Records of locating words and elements
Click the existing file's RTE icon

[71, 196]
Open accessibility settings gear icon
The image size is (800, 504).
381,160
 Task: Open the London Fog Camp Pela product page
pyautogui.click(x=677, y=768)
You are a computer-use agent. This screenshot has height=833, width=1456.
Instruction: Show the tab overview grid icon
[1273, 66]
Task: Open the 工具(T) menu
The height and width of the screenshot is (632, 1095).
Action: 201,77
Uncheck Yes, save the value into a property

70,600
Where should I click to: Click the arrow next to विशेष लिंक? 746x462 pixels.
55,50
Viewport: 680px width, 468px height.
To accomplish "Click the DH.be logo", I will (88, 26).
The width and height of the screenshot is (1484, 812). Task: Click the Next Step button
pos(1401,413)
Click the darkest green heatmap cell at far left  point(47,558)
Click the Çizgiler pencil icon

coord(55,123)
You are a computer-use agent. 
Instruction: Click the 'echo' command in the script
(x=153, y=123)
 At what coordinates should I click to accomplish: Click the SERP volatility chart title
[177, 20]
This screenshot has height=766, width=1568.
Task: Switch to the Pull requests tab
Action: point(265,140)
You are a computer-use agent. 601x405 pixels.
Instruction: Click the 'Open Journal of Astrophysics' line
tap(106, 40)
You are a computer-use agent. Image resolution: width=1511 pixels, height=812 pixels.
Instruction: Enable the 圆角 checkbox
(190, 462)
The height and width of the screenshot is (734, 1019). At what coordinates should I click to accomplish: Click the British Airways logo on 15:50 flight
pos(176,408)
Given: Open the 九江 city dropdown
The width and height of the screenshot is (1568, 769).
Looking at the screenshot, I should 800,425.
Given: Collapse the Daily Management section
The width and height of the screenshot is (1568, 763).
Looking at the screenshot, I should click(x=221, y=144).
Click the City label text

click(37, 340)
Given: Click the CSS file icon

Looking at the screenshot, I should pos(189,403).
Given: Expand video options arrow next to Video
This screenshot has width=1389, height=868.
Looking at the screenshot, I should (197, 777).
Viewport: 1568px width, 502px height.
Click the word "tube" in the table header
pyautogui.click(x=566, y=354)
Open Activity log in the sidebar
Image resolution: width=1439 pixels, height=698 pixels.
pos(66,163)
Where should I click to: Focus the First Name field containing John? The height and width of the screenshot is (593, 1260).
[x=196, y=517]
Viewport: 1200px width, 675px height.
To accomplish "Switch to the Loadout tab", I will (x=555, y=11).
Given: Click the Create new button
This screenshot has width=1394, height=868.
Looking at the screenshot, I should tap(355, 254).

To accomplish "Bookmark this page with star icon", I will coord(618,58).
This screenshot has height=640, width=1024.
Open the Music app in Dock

__Directive__.
Reproduce the lines above word for word, from the first to the last.

__Solved problem__.
Click the existing file's RTE icon

[71, 196]
Open accessibility settings gear icon
The image size is (800, 504).
381,160
 Task: Open the London Fog Camp Pela product page
pyautogui.click(x=677, y=768)
You are a computer-use agent. This screenshot has height=833, width=1456.
Instruction: Show the tab overview grid icon
[1273, 66]
Task: Open the 工具(T) menu
The height and width of the screenshot is (632, 1095).
Action: 201,77
Uncheck Yes, save the value into a property

70,600
Where should I click to: Click the arrow next to विशेष लिंक? 746x462 pixels.
55,50
Viewport: 680px width, 468px height.
To accomplish "Click the DH.be logo", I will (88, 26).
The width and height of the screenshot is (1484, 812). Task: Click the Next Step button
pos(1401,413)
Click the darkest green heatmap cell at far left  point(47,558)
Click the Çizgiler pencil icon

coord(55,123)
You are a computer-use agent. 
Instruction: Click the 'echo' command in the script
(x=153, y=123)
 At what coordinates should I click to accomplish: Click the SERP volatility chart title
[177, 20]
This screenshot has height=766, width=1568.
Task: Switch to the Pull requests tab
Action: point(265,140)
You are a computer-use agent. 601x405 pixels.
Instruction: Click the 'Open Journal of Astrophysics' line
tap(106, 40)
You are a computer-use agent. Image resolution: width=1511 pixels, height=812 pixels.
Instruction: Enable the 圆角 checkbox
(190, 462)
The height and width of the screenshot is (734, 1019). At what coordinates should I click to accomplish: Click the British Airways logo on 15:50 flight
pos(176,408)
Given: Open the 九江 city dropdown
The width and height of the screenshot is (1568, 769).
Looking at the screenshot, I should 800,425.
Given: Collapse the Daily Management section
The width and height of the screenshot is (1568, 763).
Looking at the screenshot, I should click(x=221, y=144).
Click the City label text

click(37, 340)
Given: Click the CSS file icon

Looking at the screenshot, I should pos(189,403).
Given: Expand video options arrow next to Video
This screenshot has width=1389, height=868.
Looking at the screenshot, I should (197, 777).
Viewport: 1568px width, 502px height.
Click the word "tube" in the table header
pyautogui.click(x=566, y=354)
Open Activity log in the sidebar
Image resolution: width=1439 pixels, height=698 pixels.
pos(66,163)
Where should I click to: Focus the First Name field containing John? The height and width of the screenshot is (593, 1260).
[x=196, y=517]
Viewport: 1200px width, 675px height.
To accomplish "Switch to the Loadout tab", I will (x=555, y=11).
Given: Click the Create new button
This screenshot has width=1394, height=868.
Looking at the screenshot, I should tap(355, 254).

To accomplish "Bookmark this page with star icon", I will coord(618,58).
This screenshot has height=640, width=1024.
Open the Music app in Dock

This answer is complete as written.